What you should do:
Your answer is the line containing "Given: Click the Comma Style icon" plus every line after it through the end of the records, printed exactly and free of pictures.

Pixel coordinate grounding data
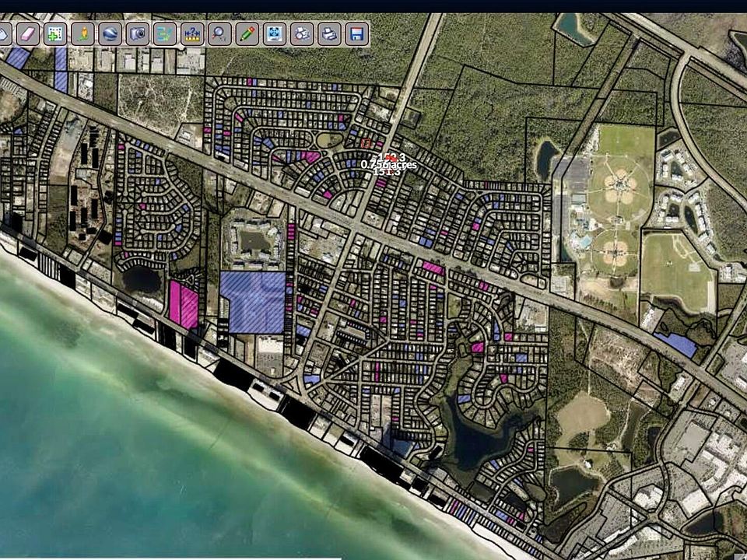This screenshot has height=560, width=747.
Task: Open the globe Earth view tool
Action: click(110, 33)
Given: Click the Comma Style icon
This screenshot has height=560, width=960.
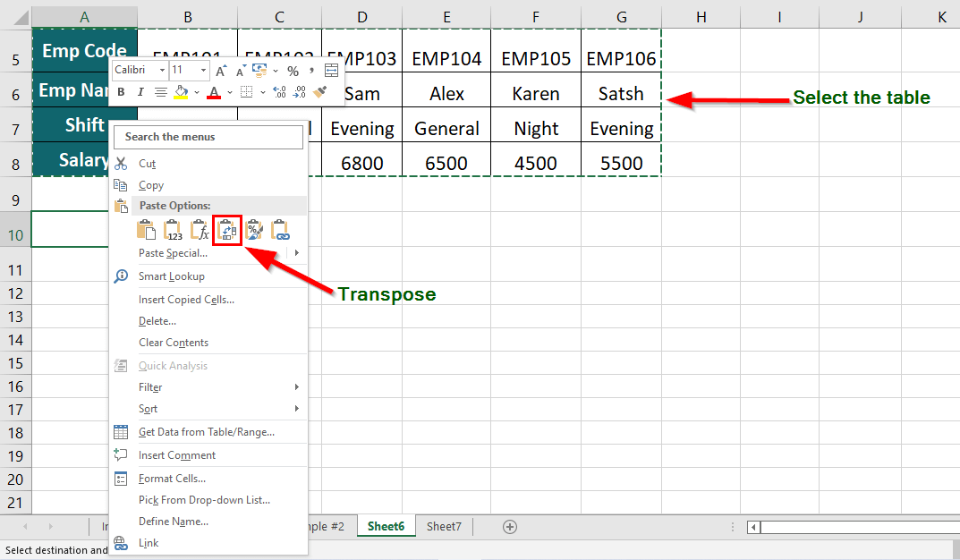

Response to this exercise:
Given: Click the Comma Style icon
This screenshot has height=560, width=960.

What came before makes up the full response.